Transcribe the tail of the listing: start at the line containing "The height and width of the screenshot is (738, 1568)." and stop after the last line, keeping every character as is and adding nothing.

## Data:
------------

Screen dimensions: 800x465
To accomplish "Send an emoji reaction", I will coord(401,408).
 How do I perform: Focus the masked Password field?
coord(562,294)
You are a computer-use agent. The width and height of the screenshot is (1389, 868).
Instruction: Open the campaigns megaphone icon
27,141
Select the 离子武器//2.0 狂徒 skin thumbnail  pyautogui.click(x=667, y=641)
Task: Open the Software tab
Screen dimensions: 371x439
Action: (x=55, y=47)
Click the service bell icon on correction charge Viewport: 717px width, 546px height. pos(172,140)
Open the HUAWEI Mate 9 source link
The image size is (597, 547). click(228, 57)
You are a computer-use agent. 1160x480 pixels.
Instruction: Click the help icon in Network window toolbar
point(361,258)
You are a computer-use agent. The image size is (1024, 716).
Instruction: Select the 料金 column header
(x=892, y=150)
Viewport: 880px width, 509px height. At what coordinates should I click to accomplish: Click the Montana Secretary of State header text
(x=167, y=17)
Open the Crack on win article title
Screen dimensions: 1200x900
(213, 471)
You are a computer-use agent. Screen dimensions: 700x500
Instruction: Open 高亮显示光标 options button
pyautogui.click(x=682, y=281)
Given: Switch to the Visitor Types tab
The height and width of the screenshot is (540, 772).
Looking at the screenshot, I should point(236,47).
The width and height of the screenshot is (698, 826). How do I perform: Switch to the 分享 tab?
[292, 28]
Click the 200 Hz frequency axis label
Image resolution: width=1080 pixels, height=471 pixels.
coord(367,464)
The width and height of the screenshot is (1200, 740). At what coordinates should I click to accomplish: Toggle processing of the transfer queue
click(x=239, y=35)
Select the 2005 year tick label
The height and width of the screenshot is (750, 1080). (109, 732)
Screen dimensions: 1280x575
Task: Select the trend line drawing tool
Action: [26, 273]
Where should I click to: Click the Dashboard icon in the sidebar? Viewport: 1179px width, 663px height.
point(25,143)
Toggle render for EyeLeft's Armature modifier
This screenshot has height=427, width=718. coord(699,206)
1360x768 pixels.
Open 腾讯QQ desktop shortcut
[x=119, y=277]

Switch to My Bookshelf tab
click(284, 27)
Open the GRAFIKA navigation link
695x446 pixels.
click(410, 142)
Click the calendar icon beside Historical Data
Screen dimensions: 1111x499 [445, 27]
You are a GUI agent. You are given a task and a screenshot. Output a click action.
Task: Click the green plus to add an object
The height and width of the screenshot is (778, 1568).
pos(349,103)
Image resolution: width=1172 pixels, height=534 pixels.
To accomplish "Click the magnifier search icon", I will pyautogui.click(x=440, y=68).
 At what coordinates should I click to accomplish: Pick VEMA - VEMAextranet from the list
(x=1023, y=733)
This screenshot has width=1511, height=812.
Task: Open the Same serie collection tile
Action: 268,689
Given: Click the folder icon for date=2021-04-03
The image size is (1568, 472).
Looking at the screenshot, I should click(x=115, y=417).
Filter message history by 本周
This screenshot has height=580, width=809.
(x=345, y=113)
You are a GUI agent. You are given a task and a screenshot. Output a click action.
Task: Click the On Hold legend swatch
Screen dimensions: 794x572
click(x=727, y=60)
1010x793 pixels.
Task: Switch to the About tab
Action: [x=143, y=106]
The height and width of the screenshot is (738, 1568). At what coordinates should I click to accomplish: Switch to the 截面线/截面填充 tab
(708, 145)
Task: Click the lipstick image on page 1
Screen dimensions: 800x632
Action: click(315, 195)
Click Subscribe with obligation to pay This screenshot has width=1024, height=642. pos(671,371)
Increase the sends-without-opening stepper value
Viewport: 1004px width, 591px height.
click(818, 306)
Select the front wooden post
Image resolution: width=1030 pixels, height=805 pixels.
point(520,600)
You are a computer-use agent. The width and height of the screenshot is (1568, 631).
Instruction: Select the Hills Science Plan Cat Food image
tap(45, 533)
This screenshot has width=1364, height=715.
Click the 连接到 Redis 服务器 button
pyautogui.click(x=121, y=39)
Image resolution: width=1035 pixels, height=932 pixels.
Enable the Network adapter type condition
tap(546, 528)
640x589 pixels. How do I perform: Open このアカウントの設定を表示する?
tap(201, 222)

------------

## Expected answer:
The height and width of the screenshot is (738, 1568). At what coordinates should I click to accomplish: Switch to the 截面线/截面填充 tab
(708, 145)
Task: Click the lipstick image on page 1
Screen dimensions: 800x632
Action: click(315, 195)
Click Subscribe with obligation to pay This screenshot has width=1024, height=642. pos(671,371)
Increase the sends-without-opening stepper value
Viewport: 1004px width, 591px height.
click(818, 306)
Select the front wooden post
Image resolution: width=1030 pixels, height=805 pixels.
point(520,600)
You are a computer-use agent. The width and height of the screenshot is (1568, 631).
Instruction: Select the Hills Science Plan Cat Food image
tap(45, 533)
This screenshot has width=1364, height=715.
Click the 连接到 Redis 服务器 button
pyautogui.click(x=121, y=39)
Image resolution: width=1035 pixels, height=932 pixels.
Enable the Network adapter type condition
tap(546, 528)
640x589 pixels. How do I perform: Open このアカウントの設定を表示する?
tap(201, 222)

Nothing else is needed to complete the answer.